- **Record excerpts**
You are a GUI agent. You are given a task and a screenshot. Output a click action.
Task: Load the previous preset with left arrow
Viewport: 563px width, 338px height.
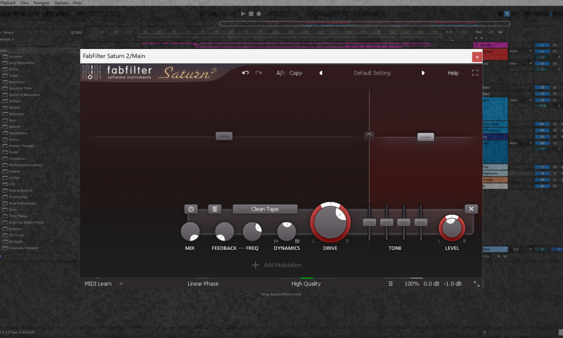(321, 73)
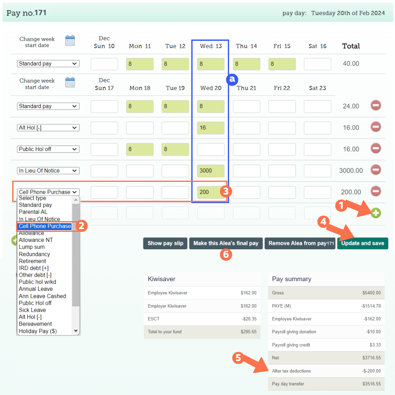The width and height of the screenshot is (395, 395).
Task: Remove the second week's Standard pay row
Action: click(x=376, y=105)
--
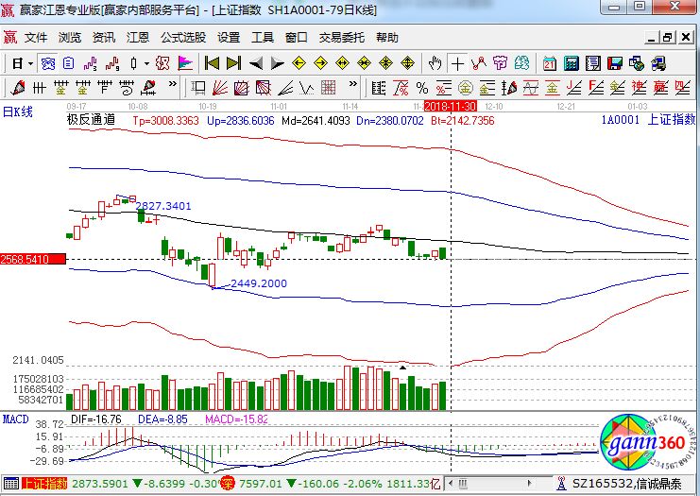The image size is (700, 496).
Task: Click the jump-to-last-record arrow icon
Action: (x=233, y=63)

- **What the task asks**
Please render the part of the listing that opens with the line containing "You are a GUI" and closes with the line containing "Action: click(x=376, y=105)", both of those lines included, as a Markdown table with the columns Row and Line. Skip blank lines and leave the pictures out.

- **Expected output**
| Row | Line |
|---|---|
| 1 | You are a GUI agent. You are given a task and a screenshot. Output a click action. |
| 2 | Task: Load the previous preset with left arrow |
| 3 | Viewport: 563px width, 338px height. |
| 4 | (321, 73) |
| 5 | The width and height of the screenshot is (395, 395). |
| 6 | Task: Remove the second week's Standard pay row |
| 7 | Action: click(x=376, y=105) |